* [Tasks]:
1/ Check each statement against the Ladder Network code and answer yes or no, quoting the exact words of the code that decide it. (a) The test dataset is loaded with train set to False. (b) The code sets the number of labels to 1000. (c) The normalization uses 0.5 for both the mean and the standard deviation.
2/ Return the portion of the Ladder Network code from "# Ladder Network" to "train=False, download=True, transform=transform)", copied without changes.
3/ Resume the Ladder Network code after its final line.

* [Document section]:
————————
In [1]:
# SSL : Ladder Network

import torch
import torch.nn as nn
import torch.optim as optim
import numpy as np
import torch.nn.functional as F
from torchvision import datasets, transforms
from torch.utils.data import DataLoader,Subset

device = torch.device("cuda" if torch.cuda.is_available() else "cpu")


# Ladder Network

In [2]:
transform = transforms.Compose([
    transforms.ToTensor(),
    transforms.Normalize((0.5,), (0.5,))
])

train_dataset = datasets.MNIST(root='./data', train=True, download=True, transform=transform)
test_dataset = datasets.MNIST(root='./data', train=False, download=True, transform=transform)

# create loader : 100 examples across all the classes

num_labels = 100
labels = np.array(train_dataset.targets)
————————
* [Supplied information]:
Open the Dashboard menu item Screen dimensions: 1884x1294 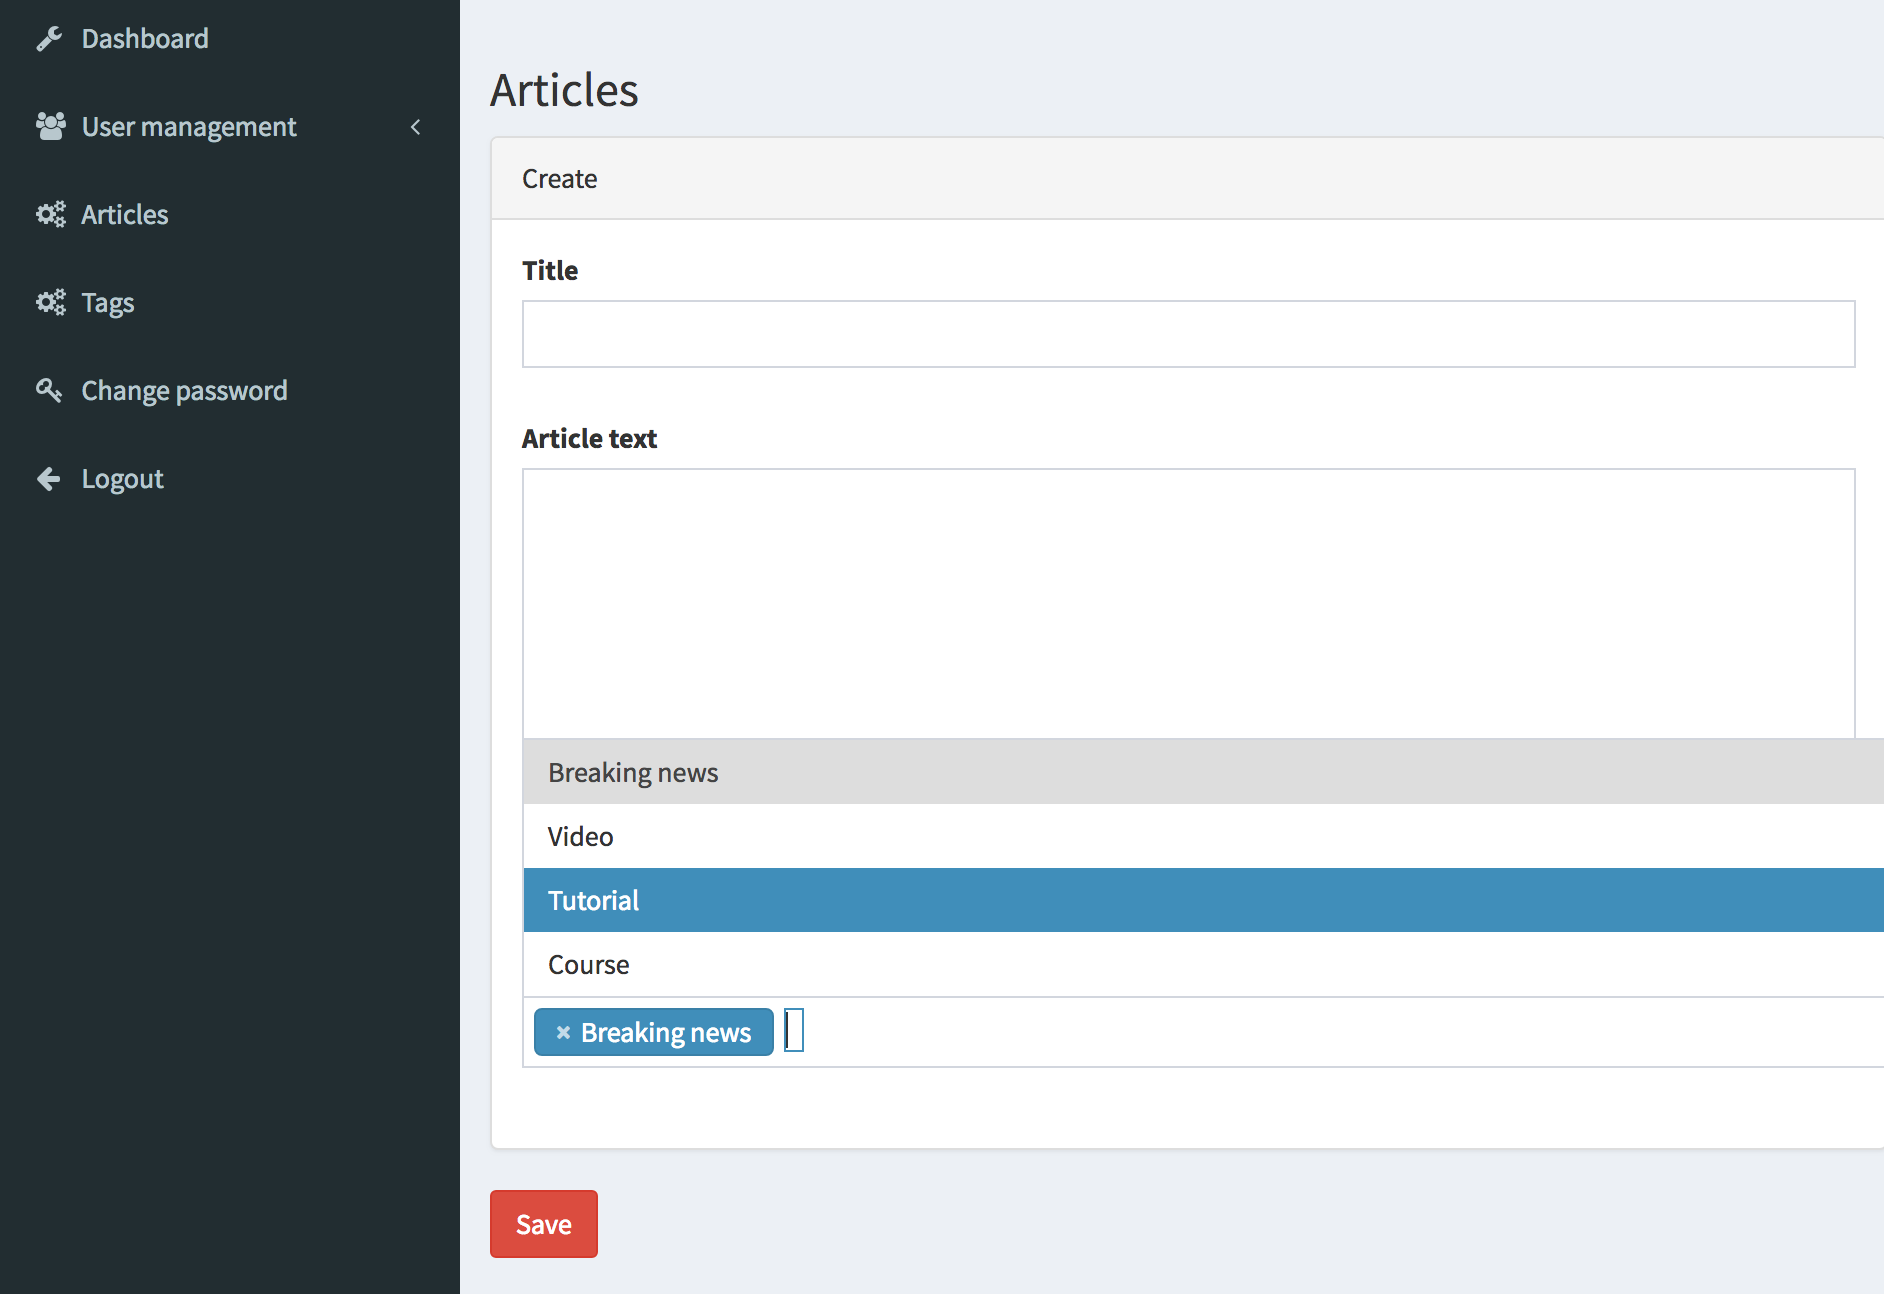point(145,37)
————————
* [Answers]:
1/
(a) Yes: "test_dataset = datasets.MNIST(root='./data', train=False, download=True, transform=transform)"
(b) No: "num_labels = 100"
(c) Yes: "transforms.Normalize((0.5,), (0.5,))"

2/
# Ladder Network

In [2]:
transform = transforms.Compose([
    transforms.ToTensor(),
    transforms.Normalize((0.5,), (0.5,))
])

train_dataset = datasets.MNIST(root='./data', train=True, download=True, transform=transform)
test_dataset = datasets.MNIST(root='./data', train=False, download=True, transform=transform)

3/
labeled_inx = []

100%|██████████| 9.91M/9.91M [00:00<00:00, 12.8MB/s]
100%|██████████| 28.9k/28.9k [00:00<00:00, 336kB/s]
100%|██████████| 1.65M/1.65M [00:00<00:00, 3.17MB/s]
100%|██████████| 4.54k/4.54k [00:00<00:00, 7.10MB/s]


In [3]:
# -------------------------
# Step 1: Data Preparation
# -------------------------

# Transform: Normalize MNIST images
transform = transforms.Compose([
    transforms.ToTensor(),
    transforms.Normalize((0.1307,), (0.3081,))
])

# Load full MNIST dataset
train_dataset = datasets.MNIST('./data', train=True, download=True, transform=transform)
test_dataset = datasets.MNIST('./data', train=False, transform=transform)

# Create labeled subset (e.g., 100 examples evenly distributed across classes)
num_labels = 100
labels = np.array(train_dataset.targets)
labeled_idx = []

for i in range(10):
    idx = np.where(labels == i)[0][:num_labels // 10]
    labeled_idx.extend(idx)

unlabeled_idx = list(set(range(len(train_dataset))) - set(labeled_idx))

labeled_dataset = Subset(train_dataset, labeled_idx)
unlabeled_dataset = Subset(train_dataset, unlabeled_idx)

labeled_loader = DataLoader(labeled_dataset, batch_size=64, shuffle=True)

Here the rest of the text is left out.